Data>
..............................

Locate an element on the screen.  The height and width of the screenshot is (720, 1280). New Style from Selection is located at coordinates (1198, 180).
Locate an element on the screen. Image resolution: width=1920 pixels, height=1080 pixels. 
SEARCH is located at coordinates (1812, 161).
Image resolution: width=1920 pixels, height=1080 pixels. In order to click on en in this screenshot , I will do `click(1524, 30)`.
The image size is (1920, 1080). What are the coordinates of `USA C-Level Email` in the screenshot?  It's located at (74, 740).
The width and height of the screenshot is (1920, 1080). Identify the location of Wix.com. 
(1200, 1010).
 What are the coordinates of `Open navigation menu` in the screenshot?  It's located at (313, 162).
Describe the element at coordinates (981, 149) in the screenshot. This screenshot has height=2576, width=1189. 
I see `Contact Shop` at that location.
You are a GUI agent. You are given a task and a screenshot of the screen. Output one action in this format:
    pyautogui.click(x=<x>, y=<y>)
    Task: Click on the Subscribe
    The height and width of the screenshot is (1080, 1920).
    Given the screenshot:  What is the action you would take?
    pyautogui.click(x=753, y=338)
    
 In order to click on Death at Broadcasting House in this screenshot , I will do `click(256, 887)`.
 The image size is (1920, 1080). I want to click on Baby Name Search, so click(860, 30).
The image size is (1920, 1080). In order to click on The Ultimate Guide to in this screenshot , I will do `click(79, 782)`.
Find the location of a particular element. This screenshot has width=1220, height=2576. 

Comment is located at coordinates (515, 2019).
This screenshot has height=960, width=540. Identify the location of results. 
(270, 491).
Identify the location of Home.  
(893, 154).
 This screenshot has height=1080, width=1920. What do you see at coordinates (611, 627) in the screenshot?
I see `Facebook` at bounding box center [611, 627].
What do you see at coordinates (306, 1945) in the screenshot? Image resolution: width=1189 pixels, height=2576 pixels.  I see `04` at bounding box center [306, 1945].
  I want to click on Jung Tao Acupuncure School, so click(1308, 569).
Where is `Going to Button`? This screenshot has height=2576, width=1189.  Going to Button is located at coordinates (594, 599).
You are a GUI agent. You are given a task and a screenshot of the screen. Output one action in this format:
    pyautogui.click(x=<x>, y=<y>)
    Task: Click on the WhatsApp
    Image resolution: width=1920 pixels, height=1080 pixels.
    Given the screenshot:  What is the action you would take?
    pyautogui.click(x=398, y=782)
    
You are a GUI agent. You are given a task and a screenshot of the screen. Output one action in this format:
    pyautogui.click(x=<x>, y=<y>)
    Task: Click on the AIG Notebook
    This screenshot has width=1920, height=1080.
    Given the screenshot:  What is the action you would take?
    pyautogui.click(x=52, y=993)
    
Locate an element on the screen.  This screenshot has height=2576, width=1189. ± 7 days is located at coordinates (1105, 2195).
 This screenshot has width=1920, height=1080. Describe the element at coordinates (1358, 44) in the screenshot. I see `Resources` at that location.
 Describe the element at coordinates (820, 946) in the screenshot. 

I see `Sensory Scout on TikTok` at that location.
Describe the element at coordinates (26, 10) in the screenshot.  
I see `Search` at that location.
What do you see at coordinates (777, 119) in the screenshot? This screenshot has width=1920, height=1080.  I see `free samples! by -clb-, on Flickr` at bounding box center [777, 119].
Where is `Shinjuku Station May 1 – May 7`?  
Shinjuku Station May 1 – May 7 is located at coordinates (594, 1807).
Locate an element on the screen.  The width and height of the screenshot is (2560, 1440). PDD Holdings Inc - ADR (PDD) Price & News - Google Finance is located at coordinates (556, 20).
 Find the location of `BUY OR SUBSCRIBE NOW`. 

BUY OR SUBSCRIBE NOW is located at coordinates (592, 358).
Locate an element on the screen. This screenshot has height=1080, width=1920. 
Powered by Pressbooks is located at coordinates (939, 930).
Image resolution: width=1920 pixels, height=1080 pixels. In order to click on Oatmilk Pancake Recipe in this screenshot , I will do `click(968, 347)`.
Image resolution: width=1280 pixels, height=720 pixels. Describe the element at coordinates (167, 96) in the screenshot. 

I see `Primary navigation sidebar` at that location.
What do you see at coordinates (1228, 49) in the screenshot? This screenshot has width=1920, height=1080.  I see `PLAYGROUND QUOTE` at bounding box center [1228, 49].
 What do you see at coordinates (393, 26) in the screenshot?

..............................

Reproduce verbatim the data between the line containing "Image resolution: width=1280" and the line containing "What do you see at coordinates (1228, 49)", inclusive.

Answer in full>
Image resolution: width=1280 pixels, height=720 pixels. Describe the element at coordinates (167, 96) in the screenshot. 

I see `Primary navigation sidebar` at that location.
What do you see at coordinates (1228, 49) in the screenshot? This screenshot has width=1920, height=1080.  I see `PLAYGROUND QUOTE` at bounding box center [1228, 49].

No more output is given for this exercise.